The museum is located in one of Oregon's most unusual historic Edwardian houses, the Ladd-Reingold House, which has a 100-plus-year-old legacy of milliners and hat fanciers! 

4. Stark's Vacuum Museum

The Stark’s Vacuum Museum is one of a kind! Renovated in 2017, the museum has around 300 vacuums from the 1800s and the 1900s. But it has more than just old vacuums. It contains a vacuum history timeline thats displays 25 of the most iconic and loved vacuums in history.

5. Kidd's Toy Museum

The Kidd Toy museum showcases Frank Kidd's lifetime toy collection, which started with vehicular toys and has expanded to include toys of all kinds: mechanical and still banks; trains, planes and automobiles; character toys; police badges; railroad locks, lanterns; and early Oregon memorabilia of all kinds. His collection has been supplemented by the collection his wife, Joyce, who collects teddy bears, dolls and holiday collectibles.

Today, the collection consists mainly of toys from 1869 to 1939 but includes a generous display of later die-cast vehicles. For local interest, banks, signs, trays and other items pertaining to the Northwest are included.

The heart of Mr. Kidd’s collection are his mechanical banks, one of the finest in existence. You will see several patent office models, wooden, lead, and brass patterns for banks and other toys, and selections of original sand-casting molds for the toys.

6. The Lincoln Street Kayak & Canoe Museum

The Lincoln Street Kayak and Canoe Museum (LSKCM) is dedicated to presenting a diverse variety of indigenous small watercraft.

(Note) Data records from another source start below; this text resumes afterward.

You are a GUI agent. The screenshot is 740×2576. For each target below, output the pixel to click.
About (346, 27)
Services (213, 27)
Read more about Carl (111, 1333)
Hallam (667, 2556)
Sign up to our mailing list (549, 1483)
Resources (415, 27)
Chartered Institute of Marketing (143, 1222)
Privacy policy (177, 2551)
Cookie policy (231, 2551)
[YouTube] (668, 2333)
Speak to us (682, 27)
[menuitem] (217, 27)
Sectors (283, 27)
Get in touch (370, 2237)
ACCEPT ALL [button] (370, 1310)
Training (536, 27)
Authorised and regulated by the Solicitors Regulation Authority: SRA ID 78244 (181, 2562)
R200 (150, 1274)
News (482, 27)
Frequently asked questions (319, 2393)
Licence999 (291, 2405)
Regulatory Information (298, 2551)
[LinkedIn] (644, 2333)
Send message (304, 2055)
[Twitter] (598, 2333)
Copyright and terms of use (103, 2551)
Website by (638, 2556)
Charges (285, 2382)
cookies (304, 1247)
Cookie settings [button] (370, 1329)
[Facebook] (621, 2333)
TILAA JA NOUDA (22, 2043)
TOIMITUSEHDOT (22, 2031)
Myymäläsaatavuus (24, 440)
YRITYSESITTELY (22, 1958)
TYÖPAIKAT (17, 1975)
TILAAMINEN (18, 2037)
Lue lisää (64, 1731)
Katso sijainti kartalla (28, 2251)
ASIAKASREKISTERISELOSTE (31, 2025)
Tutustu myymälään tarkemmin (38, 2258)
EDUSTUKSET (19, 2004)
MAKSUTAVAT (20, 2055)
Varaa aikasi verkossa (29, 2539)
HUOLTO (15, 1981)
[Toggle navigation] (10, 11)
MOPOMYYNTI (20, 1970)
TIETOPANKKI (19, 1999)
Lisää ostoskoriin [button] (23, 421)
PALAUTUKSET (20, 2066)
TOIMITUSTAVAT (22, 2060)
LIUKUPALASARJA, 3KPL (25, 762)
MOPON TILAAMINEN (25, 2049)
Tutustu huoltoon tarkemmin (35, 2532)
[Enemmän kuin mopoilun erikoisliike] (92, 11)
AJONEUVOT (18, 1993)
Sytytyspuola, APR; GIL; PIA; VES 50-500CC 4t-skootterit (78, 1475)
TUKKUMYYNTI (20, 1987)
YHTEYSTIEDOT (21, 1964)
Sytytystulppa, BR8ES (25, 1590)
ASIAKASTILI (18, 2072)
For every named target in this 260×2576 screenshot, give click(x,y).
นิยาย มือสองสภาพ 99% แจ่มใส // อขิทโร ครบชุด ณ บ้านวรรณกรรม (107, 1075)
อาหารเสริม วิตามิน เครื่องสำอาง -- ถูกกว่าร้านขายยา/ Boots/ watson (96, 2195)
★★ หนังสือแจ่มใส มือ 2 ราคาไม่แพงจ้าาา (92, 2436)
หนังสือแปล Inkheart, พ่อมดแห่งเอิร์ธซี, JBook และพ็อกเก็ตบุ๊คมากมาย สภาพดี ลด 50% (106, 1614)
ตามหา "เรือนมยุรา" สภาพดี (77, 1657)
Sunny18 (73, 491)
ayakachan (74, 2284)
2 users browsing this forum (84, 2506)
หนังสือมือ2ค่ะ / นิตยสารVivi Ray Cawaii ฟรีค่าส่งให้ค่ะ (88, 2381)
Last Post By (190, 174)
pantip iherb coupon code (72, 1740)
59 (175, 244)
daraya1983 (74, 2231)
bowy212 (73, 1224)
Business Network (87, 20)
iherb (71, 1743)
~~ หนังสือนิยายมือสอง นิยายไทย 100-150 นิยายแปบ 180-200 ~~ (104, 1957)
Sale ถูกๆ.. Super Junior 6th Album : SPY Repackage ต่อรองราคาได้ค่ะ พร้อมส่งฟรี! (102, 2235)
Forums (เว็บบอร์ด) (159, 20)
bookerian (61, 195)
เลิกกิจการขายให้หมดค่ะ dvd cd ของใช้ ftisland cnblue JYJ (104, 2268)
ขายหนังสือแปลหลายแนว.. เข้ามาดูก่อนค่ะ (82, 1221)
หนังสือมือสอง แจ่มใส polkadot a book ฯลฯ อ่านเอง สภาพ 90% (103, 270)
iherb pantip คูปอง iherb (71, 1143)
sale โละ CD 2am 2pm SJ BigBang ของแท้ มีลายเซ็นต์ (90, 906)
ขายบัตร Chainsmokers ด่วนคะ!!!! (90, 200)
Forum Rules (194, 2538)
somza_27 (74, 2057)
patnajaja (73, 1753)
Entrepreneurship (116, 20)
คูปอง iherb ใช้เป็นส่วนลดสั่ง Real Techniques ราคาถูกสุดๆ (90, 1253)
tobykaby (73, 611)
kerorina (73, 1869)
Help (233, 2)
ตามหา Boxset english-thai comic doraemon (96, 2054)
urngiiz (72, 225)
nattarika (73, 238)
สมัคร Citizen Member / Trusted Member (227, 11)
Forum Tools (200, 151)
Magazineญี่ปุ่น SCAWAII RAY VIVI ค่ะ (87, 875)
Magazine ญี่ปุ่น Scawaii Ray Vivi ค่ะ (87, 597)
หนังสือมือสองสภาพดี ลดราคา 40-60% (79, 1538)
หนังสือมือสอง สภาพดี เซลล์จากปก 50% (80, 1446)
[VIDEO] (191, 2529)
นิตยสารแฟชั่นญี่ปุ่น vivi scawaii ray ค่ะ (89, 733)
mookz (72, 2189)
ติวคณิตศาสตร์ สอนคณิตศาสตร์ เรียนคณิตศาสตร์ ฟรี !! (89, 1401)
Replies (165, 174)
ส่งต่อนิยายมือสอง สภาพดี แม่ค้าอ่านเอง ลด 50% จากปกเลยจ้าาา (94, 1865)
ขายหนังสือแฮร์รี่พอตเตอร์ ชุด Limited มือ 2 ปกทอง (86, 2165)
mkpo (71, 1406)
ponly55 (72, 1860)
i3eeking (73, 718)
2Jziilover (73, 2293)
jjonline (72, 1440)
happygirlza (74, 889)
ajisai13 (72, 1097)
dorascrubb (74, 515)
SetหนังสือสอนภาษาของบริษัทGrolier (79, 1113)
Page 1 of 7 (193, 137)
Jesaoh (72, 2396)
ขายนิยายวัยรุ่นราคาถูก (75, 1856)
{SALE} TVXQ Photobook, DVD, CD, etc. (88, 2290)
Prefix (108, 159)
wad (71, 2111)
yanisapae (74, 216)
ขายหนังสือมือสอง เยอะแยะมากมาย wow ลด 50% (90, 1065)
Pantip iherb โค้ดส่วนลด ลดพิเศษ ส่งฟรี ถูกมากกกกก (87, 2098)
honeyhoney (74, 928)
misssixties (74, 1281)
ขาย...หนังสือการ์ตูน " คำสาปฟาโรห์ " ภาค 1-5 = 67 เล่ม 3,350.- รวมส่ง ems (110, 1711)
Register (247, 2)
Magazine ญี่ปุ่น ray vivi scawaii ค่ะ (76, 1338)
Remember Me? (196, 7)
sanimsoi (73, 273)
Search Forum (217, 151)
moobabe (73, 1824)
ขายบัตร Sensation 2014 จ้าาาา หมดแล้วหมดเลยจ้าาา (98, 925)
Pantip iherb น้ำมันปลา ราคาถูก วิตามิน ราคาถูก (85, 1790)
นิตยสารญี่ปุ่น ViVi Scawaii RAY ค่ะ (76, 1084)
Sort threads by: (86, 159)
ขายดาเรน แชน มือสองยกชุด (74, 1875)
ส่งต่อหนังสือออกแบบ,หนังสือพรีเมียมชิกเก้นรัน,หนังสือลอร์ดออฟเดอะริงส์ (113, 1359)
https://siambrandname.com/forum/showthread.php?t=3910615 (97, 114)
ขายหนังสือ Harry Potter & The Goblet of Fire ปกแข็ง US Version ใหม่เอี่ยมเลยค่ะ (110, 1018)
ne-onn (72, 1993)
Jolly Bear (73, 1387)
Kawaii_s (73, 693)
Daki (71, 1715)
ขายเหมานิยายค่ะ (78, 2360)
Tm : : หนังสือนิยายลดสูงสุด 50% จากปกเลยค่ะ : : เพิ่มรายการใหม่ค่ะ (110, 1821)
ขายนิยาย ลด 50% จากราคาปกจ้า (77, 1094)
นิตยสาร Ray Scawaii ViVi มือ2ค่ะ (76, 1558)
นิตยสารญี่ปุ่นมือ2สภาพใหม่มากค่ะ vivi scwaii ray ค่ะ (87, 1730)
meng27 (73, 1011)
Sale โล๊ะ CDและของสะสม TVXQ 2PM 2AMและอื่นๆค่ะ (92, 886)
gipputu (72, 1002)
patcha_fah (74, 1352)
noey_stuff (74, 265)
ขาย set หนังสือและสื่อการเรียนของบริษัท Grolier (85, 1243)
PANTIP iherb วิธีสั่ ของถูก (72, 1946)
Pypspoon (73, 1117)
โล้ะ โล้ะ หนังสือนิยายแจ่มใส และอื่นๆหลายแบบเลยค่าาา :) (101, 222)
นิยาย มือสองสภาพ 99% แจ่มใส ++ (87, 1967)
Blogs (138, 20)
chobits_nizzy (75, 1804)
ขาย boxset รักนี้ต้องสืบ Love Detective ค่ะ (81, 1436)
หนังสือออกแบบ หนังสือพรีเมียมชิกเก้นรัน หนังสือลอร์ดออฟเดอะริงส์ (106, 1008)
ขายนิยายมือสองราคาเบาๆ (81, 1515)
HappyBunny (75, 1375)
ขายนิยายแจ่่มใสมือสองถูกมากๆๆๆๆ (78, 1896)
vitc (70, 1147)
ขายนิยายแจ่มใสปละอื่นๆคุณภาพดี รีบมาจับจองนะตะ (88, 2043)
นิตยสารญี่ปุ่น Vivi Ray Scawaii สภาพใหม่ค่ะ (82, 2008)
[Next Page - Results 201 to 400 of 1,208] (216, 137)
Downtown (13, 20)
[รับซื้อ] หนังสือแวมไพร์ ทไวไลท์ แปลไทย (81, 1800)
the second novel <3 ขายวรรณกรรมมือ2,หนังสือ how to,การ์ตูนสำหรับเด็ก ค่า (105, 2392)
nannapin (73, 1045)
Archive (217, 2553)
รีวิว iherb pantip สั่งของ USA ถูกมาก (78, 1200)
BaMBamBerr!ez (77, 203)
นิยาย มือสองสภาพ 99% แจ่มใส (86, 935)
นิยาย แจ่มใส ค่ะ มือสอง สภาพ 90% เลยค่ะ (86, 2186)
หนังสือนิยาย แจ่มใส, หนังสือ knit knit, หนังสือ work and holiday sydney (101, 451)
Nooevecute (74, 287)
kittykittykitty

Each watercraft represented here reflects centuries or millennia of development, influenced by cultural tradition, environment, external pressures, resources, function, practicality, and aesthetics. 

The bulk of the LSKCM's watercraft collection is made of full-sized functional replicas of traditional Arctic hunting kayaks. Harvey Golden built these replicas in order to compliment his museum studies with an element of experimental research. These vessels are the largest and most complete assembly of pan-arctic kayak forms in the world. 

7. Portland Puppet Museum

The Portland Puppet Museum is your place to learn about all things puppets and to let your inner child loose. 

Established in 2011, the museum exhibits worldwide puppetry, puts on live puppet shows, and hosts puppet-making classes.

8. Rice Northwest Museum of Rocks & Minerals

The Rice Northwest Museum of Rocks and Minerals houses a world-class collection of rocks and minerals, which is recognized as one of the best mineral collections in the country.

The Museum showcases not only fine rocks and minerals but also fossils, meteorites, lapidary art, and gemstones from both the Pacific Northwest and around the world.

The museum is located in a building that was once the home of Richard and Helen Rice. When he originally built the house in 1952, Richard built a gallery in the basement to house his and Helen's mineral collection.